Santa Ana Man Arrested After $10,000 in Damage Caused to Church
A 30-year-old man was recently arrested after police allege he was involved in damage done to a Catholic church last year, The Orange County Register reports.
Santa Ana vandalism charges can lead to serious penalties if a person is convicted. In many cases, vandalism charges require an experienced juvenile defense in Orange County. But there are times when adults are charged with these crimes as well.
And the severity of the charges can depend on how much damage is done in the case. In minor cases, a person may be faced with a misdemeanor charge that could end up dropped or turned into a successful plea deal. But if the damage is major, injuries are caused or other factors exist, the defendant could face a felony.

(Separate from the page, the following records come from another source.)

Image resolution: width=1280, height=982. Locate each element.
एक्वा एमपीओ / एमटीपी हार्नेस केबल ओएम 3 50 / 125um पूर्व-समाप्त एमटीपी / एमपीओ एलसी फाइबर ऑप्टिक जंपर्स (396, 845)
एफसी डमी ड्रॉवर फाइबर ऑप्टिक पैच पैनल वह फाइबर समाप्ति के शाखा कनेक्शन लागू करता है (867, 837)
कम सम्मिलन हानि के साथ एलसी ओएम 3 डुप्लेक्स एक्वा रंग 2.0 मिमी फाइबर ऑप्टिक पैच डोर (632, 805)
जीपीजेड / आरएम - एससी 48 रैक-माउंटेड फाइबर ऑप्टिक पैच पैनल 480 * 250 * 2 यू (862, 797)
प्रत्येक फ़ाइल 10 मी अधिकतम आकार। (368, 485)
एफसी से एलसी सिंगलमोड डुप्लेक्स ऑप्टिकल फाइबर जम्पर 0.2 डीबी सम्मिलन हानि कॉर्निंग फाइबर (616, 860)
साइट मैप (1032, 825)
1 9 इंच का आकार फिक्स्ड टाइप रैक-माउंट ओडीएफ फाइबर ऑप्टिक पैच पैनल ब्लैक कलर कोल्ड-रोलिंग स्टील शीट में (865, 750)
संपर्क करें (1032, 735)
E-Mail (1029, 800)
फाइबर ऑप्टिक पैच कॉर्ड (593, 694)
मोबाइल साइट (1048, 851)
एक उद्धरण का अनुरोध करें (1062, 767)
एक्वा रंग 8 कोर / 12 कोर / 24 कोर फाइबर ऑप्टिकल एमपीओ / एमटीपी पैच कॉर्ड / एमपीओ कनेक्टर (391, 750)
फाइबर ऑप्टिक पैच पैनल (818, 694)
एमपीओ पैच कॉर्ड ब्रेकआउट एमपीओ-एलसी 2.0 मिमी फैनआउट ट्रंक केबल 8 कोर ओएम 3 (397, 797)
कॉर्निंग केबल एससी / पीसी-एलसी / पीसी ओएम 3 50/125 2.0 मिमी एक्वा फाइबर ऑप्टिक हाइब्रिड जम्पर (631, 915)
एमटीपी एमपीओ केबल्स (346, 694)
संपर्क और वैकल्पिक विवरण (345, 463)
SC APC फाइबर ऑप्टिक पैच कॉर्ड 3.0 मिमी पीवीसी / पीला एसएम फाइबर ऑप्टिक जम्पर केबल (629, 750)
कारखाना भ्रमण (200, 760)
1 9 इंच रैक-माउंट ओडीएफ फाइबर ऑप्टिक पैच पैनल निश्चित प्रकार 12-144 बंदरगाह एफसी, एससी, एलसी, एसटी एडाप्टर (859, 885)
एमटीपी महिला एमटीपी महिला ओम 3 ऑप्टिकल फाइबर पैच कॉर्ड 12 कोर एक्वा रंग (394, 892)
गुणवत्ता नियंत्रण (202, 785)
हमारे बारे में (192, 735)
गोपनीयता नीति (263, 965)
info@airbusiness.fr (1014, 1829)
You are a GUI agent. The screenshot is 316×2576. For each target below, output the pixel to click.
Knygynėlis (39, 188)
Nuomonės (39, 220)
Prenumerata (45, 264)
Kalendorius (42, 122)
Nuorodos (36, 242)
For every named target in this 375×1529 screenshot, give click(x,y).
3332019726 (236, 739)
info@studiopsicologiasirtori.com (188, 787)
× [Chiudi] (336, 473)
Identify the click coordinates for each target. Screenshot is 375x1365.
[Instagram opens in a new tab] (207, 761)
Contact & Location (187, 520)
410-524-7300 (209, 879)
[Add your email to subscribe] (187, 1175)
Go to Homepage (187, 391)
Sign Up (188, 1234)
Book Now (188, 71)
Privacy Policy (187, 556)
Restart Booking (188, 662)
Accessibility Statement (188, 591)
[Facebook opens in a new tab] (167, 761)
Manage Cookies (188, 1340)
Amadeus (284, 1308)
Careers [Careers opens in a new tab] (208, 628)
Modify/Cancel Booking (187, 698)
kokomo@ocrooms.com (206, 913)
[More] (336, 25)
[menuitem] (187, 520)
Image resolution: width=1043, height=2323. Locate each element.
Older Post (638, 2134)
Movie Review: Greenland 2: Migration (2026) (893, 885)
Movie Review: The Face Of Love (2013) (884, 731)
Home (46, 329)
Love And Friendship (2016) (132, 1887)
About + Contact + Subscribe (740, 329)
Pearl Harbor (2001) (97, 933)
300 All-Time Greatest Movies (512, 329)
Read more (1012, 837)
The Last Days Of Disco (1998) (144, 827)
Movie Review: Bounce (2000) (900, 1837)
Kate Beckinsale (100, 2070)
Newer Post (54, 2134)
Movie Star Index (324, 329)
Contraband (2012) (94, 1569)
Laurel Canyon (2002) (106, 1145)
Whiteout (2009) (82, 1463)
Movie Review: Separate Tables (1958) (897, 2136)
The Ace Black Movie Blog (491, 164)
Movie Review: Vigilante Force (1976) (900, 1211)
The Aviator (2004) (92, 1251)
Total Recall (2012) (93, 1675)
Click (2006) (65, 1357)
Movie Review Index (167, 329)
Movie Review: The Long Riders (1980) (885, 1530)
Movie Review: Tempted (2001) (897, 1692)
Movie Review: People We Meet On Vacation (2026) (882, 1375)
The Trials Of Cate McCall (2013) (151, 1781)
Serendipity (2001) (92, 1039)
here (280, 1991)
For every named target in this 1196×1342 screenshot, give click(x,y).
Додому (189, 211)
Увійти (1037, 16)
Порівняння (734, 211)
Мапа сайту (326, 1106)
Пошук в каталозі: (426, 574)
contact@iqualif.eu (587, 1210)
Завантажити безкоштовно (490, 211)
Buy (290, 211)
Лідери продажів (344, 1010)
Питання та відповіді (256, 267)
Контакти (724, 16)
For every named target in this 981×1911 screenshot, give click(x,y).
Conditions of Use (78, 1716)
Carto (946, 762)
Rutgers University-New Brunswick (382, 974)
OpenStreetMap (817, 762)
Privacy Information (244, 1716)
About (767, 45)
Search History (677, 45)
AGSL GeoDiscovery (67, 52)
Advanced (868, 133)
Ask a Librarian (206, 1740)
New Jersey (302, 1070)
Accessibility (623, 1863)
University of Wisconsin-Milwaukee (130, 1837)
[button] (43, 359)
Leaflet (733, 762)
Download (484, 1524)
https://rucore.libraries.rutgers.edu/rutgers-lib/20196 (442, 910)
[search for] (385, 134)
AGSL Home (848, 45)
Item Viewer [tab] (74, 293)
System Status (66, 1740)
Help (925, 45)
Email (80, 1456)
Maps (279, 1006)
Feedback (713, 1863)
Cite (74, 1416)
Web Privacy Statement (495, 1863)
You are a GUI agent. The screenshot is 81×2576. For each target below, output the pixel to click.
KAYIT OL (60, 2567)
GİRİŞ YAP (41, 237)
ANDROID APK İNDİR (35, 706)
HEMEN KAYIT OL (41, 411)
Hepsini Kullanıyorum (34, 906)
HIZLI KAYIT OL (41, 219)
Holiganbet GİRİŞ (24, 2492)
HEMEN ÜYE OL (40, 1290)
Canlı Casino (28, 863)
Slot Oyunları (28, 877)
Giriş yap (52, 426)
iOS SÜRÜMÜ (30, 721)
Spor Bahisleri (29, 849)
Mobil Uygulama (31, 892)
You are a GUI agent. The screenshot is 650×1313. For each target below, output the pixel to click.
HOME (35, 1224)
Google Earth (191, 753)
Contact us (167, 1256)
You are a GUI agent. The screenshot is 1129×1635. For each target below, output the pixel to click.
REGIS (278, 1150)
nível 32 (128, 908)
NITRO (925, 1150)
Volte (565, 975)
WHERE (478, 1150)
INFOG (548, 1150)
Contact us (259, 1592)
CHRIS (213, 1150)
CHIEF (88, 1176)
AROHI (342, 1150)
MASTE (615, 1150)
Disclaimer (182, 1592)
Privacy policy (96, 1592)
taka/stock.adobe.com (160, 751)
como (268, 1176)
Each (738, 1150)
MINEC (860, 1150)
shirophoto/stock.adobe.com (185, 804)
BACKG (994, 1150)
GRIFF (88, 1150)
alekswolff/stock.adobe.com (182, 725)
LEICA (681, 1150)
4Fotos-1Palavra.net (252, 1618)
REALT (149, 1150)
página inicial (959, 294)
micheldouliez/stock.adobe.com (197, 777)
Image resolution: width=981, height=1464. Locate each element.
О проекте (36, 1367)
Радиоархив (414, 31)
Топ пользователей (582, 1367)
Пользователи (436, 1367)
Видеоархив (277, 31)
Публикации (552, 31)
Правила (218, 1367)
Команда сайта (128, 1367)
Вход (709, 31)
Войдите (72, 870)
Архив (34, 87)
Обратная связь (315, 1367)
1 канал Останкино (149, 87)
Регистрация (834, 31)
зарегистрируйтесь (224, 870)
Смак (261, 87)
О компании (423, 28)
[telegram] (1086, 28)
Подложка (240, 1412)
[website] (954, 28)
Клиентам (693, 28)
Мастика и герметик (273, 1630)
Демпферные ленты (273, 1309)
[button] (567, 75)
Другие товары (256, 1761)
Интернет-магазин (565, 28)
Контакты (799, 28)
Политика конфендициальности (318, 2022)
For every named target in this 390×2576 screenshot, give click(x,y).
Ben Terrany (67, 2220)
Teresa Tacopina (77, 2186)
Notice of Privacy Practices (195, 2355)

In this situation, a 30-year-old man from Santa Ana faces charges that he broke into a church in Tustin and caused $10,000 of damage. He now faces charges of second-degree burglary and felony vandalism of religious property.
The man is accused of breaking into the church and destroying statues, religious objects and other things to the tune of $10,000. This happened on July 12, 2011. The church and an accompanying school were vandalized in the process, the newspaper reports.
An American flag was put in a trash can, framed pictures were smashed and religious materials and crosses were destroyed. Police say they found evidence at the scene that connected them to the man's house. The article doesn't make clear what the evidence is.
Burglary is obviously a serious crime. It includes breaking into a vehicle, business or house and taking property that doesn't belong to the suspect. In cases where a person is inside the dwelling at the time, the charges can be enhanced. If a weapon is found or was used to break in, the suspect can also face enhanced penalties. So, it's important to fight these charges aggressively.
Unique about this case, however, is that the man faces an enhanced charge related to vandalizing a church. California Penal Code 594.3 states that a person who vandalizes a church, mosque, synagogue, temple or any other religious-based building could face either a misdemeanor or a felony. They can face a charge classified as a hate crime if prosecutors can show their actions were meant to intimidate people from freely worshiping or exercising religious freedom.
If prosecutors attempt to show the person's actions are akin to a hate crime, it can make their lives much more difficult. Facing one felony is tough enough, but adding a second felony amidst allegations that the charge is a hate crime is even more difficult. Hate crimes aren't taken lightly by prosecutors, but filing these charges is a major deal.
Given the attention that so-called "hate crimes" have gotten in the news media over the years, charging a person is a big step. These types of charges can really do damage to a person's reputation, so the state must have solid proof before filing these charges. On the flip side, a defendant has every right to dispute these charges and make the state prove them beyond all reasonable doubt.